Un Avare modernisé par Jacques Osinski

lavare

« Ma cassette, ma cassette… » On connaît la réplique. Dans cet Avare-là, Jacques Osinski a décidé de la prendre au sérieux. Évitant les ressorts de la farce, il montre en Harpagon un veuf à la fois terrifiant et poignant qui retient son argent.

LieuArtistic Théâtre
Dates : jusqu’au 3 juillet
Mise en scène: Jacques Osinski
AvecChristine BRUCHER, Clément CLAVEL, Jean-Claude FRISSUNG, Delphine HECQUET, Alice LE STRAT, Alain PAYEN, Thibault VINCON, Arnaud SIMON


Farçesque ?

Ce soir-là, découverte de l’Artistic Théâtre, un lieu qui ne paie pas de mine mais ne manque pas de charme, non loin de la place Voltaire. cafeartistikL’intérieur est cosy, près d’un agréable café-bibliothèque, des élèves se ruent sur les tables et les chaises du bar. Ils sont venus de Rennes pour assister au spectacle, et ont la chance de pouvoir écouter, en introduction, Jacques Osinski. En toute simplicité, le metteur en scène leur explique sa démarche : un Avare comme ils ne l’ont jamais vu. « On est bien loin de la version farçesque de Molière ». Farçesque ? Les élèves froncent les sourcils. « C’est à dire que cela ne correspond pas à l’image à laquelle vous vous attendez » précise Jacques Osinski. Ici, on peut rigoler mais on assistera surtout à une mise en scène profonde de la tyrannie d’un homme, précise-t-il. Silence dans le café de l’Artistik Théâtre, les élèves ne disent rien.
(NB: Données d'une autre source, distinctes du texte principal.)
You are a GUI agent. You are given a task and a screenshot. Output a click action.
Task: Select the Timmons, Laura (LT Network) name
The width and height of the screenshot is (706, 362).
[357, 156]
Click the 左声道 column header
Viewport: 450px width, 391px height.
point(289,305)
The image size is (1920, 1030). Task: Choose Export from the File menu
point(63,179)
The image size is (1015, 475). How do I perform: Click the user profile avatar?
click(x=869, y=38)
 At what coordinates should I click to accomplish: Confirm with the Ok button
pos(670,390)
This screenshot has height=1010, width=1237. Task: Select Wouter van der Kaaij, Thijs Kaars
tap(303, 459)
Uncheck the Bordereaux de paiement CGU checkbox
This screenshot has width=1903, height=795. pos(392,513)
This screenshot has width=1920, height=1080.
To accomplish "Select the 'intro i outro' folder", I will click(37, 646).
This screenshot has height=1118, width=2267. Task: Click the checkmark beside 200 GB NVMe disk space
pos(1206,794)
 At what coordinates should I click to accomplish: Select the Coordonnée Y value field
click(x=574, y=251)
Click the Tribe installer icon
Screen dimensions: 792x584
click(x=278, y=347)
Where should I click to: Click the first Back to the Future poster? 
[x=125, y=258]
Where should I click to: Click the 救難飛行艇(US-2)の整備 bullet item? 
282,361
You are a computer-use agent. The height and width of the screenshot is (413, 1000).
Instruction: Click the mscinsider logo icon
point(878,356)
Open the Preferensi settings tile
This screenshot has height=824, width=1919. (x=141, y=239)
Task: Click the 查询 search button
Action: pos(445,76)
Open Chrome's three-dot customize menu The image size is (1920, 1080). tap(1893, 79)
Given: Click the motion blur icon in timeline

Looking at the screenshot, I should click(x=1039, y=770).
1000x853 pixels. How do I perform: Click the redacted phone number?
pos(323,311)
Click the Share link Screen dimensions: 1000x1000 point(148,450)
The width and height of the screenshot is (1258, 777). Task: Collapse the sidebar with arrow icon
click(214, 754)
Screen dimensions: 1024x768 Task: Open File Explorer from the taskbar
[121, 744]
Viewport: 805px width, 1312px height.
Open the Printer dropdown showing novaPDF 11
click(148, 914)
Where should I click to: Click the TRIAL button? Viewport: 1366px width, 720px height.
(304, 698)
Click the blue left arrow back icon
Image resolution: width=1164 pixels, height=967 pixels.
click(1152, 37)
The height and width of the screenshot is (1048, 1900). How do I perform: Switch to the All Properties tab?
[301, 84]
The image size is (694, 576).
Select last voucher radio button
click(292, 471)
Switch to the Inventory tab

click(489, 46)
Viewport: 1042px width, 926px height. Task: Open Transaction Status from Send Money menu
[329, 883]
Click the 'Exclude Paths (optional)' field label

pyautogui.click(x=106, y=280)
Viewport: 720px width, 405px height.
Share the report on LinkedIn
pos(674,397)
« Ca dure combien de temps ? »

2 heures, « moins long que la version originale ! » rassure Jacques Osinski avant d’accompagner la joyeuse classe vers la salle de l’Artistik Théâtre.

Paranoïaque 

Harpagon (Jean-Claude Frissung) est seul dans un appartement d’assez mauvais goût : avec sa lampe frontale, il arpente la scène droit vers son coffre-fort. Dans cette pièce lugubre, Harpagon  déambule dans une tenue bien éloignée des collerettes de Louis de Funès. Dans ce classique de Molière, Jacques Osinski nous met en exergue avarice mais aussi la tyrannie d’un père qui refuse de transmettre son héritage. Le jeu des comédiens est extrêmement juste, Jean-Claude Frissung est remarquable.  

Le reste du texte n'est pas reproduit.